→ **Document extract**:
────────
MPF
Simple Courtesies
30X30
By Stephen L. Wilmeth
John Adams
MPF
Something
under seven percent of all Americans watched this week as the masked and
aviator bedecked fellow that lives in the White House read the state of our union
address.
The script
indicated the administration wants to harvest and or borrow another $6T on
various projects that are going to make the country healthier, wealthier, and
wise. That is a chunk of change when the current debt is $28.23T (at the time
of this exercise). It is also a matter of increasing marginal pucker factor
(MPF) when considering that the resulting obligation is reaching upwards toward
150% of GNP.
The problem
is the Truth in Accounting group (TIA) calculates a much different national
debt. Their approach includes promised but unfunded liabilities. These include
Social Security and Medicare on the basis this government assures the American
public they will be funded.
When these
promises are added, the national debt is closer to $125T.
────────
→ **Data listing**:
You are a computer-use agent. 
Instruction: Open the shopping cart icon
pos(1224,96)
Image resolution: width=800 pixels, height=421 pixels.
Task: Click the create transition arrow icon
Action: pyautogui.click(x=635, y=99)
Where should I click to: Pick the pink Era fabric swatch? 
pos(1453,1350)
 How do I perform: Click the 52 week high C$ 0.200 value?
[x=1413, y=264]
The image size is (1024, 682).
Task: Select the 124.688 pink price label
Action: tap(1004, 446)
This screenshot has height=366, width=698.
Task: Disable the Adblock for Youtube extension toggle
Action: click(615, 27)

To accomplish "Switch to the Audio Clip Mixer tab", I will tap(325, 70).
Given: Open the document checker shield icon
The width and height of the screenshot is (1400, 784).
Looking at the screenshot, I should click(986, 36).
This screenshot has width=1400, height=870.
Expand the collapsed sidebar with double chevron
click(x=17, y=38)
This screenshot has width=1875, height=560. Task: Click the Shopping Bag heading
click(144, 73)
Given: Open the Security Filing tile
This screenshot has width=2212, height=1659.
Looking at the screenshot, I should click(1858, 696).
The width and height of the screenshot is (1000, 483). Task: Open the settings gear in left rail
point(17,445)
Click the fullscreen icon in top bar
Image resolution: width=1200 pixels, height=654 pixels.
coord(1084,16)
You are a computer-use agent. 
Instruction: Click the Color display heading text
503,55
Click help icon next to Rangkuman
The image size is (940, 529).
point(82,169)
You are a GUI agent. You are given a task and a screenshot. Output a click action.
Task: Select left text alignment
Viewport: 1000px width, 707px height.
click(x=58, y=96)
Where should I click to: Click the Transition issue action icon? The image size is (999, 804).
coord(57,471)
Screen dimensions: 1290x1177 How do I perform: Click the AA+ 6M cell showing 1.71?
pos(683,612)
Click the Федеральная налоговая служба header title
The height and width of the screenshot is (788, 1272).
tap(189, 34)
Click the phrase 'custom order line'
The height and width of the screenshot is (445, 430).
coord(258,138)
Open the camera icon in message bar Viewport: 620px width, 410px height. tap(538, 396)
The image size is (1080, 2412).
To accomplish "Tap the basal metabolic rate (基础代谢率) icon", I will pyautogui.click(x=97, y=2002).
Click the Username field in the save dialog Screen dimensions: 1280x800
────────
→ **What is being asked**:
Extend the column on the national debt, picking up after its final sentence. The items play no part in this work.

→ **Result below**:
Of course,
that figure sends the MPF soaring to the unattainable level of 625%. Another
way of explaining this blistering pace of spending out running common sense is
to suggest every dollar earned by the entire nation for over ten years (yes,
interest has to be inserted into the algorithm) would have to be diverted to
pay for these cumulative political spending frenzies without adding another
penny from future campaign promises.
In
comparison, this makes drunken sailors look like Buddhist monks or even sober royal
family members. It also reminds us of the gross negligence of the entirety of
congressional actions since the turn of the century. These characters, who in
no way will refrain from future spending, are simply out of control.
It makes us
all think about constraints that could or should be added to the original
Constitution, but decency is the operative word. Simple courtesies simply don’t
exist in the minds and bodies of these elected representatives.
Simple
Courtesies
Without
doubt, the Founders and the Framers conceived of a collection of sovereign
states united in their efforts to protect the established union.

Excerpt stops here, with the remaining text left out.